= PROBLEM REQUIREMENTS =
Where a line contains "Designers (232, 1649)", start there and write out that line and each one after it, word for word, through the final line of the entries; add nothing else.

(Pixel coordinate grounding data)

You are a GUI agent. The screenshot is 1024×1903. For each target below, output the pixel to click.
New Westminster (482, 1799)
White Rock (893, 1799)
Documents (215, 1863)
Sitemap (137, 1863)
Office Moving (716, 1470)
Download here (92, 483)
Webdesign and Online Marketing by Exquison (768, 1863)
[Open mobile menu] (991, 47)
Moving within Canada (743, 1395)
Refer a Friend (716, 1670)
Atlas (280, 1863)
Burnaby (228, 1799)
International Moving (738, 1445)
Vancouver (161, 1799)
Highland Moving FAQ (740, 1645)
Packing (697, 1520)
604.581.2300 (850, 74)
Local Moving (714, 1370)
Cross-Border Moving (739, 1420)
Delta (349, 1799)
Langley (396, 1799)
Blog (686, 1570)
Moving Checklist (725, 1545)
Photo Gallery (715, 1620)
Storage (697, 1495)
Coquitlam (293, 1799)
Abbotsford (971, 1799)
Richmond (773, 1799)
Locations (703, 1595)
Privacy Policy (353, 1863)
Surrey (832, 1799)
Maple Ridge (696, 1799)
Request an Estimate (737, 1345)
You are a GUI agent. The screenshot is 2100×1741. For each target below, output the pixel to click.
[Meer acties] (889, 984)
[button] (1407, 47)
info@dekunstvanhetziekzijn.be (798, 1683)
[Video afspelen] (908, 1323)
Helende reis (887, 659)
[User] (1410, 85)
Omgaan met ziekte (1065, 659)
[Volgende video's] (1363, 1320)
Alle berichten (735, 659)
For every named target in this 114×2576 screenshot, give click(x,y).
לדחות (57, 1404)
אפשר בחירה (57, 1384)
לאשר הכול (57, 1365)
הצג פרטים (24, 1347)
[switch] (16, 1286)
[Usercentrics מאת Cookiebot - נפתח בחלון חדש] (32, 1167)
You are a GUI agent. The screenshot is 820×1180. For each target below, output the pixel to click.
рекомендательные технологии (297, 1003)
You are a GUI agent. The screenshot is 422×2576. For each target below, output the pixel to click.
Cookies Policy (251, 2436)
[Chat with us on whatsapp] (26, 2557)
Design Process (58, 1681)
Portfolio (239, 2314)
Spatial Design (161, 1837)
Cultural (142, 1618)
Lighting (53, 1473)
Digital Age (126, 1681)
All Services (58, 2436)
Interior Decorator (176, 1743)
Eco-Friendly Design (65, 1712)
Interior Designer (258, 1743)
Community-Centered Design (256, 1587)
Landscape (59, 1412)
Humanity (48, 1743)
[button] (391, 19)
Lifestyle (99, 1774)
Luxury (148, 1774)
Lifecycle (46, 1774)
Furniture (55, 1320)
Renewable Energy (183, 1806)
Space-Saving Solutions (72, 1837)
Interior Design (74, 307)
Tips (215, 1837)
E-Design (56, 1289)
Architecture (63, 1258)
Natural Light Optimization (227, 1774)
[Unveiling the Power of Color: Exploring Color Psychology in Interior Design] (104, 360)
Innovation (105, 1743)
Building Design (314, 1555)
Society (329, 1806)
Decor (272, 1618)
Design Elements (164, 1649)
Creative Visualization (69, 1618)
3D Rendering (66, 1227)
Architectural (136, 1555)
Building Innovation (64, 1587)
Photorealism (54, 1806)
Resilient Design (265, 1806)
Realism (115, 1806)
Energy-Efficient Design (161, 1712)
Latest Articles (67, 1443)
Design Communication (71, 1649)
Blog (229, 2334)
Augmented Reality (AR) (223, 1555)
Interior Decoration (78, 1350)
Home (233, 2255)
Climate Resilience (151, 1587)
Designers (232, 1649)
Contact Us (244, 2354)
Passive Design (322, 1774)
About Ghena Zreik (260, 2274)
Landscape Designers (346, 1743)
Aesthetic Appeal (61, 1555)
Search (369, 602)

= TASK SOLUTION =
Designers (232, 1649)
Contact Us (244, 2354)
Passive Design (322, 1774)
About Ghena Zreik (260, 2274)
Landscape Designers (346, 1743)
Aesthetic Appeal (61, 1555)
Search (369, 602)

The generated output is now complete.